Stephen Strasburg, perhaps the most heralded collegiate pitcher ever, made his first start for the Harrisburg Senators, the National’s Double-A team in the Eastern League. In front of an overflowing crowd at the Altoona Curve’s (Pirates) home ballpark, Strasburg consistently hit the upper-90s, topping out at 99 on three occasions, according to ESPN’s Keith Law (whose scouting reports are a must read). Law also stated that while Strasburg did lack fastball command at times, his curve ball had a “sharp two-plane break and a downward finish”. Even though Strasburg may be ready for the majors now, he does need to fine tune his change-up, so perhaps his stint in the minors will give him the opportunity to do that. Law concludes that 8-10 minor league starts should be more than enough to accomplish the task, which probably makes Nationals’ GM Mike Rizzo smile as that would be more than enough time to keep Strasburg under the team’s control for a seventh season.
Cuban lefty Aroldis Chapman also made his U.S. professional debut on Sunday, taking the mound for the Triple-A Louisville Bats, the Reds affiliate in the International League. Apparently not impressed by Strasburg’s heat, Chapman engaged in a little bit of “anything you can do, I can do better”. According to MLB.com, Chapman hit at least 100mph five times, including a pitch of 101. It should be noted, however, that Strasburg’s velocity readings were recording by Law’s radar gun, while the AP report may have been relying on a souped-up stadium reading. Regardless, Chapman was dealing some serious heat, and like Strasburg, should be ready for the majors before the summer. Still, Larry Parrish, manager of the opposing Toledo Mudhens, did throw a little cold water on the heightened expectations. “He wasn’t J.R. Richard or Nolan Ryan out there,” Parrish said. “Today, he walked one. In the big leagues, he would’ve walked eight.”
Obviously, both Strasburg and Chapman have enough talent to be effective in the majors right now. So, why are they making minor league debuts? It has become fashionable to blame both decisions on economics. Basically, by keeping Chapman and Strasburg in the minors until at least early May, the Nats and Reds will delay the service time clock enough to ensure that each pitcher remains under their control for another season (players with six or more seasons are eligible for free agency).
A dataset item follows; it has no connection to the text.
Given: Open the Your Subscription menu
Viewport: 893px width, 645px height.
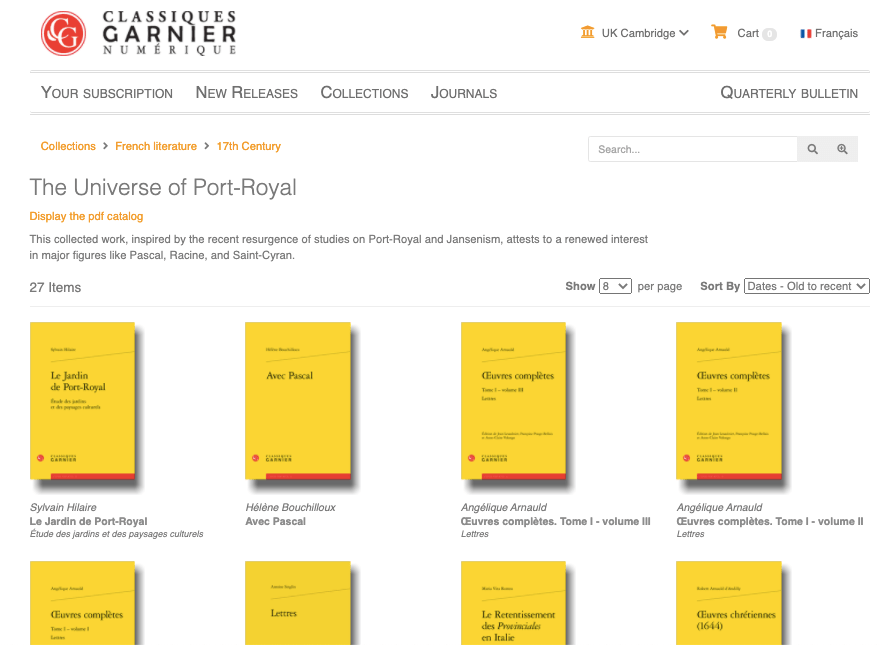Looking at the screenshot, I should pyautogui.click(x=107, y=92).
While an economic basis for Chapman’s and Strasburg’s demotions is compelling, it does seem as if each could use a few minor league starts to fine tune pitches and mechanics. No scouting report has suggested that either is flawless, so in this instance, maybe we can give the Nats and Reds the benefit of the doubt? After all, the Reds had no problem letting Mike Leake, who was drafted 8th overall in the 2009 draft, jump straight from college to majors. Interestingly, Leake also made his professional debut on Sunday by beating the Cubs. I guess it didn’t take long for Leake to pick up on this time honored baseball tradition.
Strasburg against Altoona: 5 IP, 4 H, 4 R, 1 ER, 2 BB, 8 K (82 pitches, 55 strikes)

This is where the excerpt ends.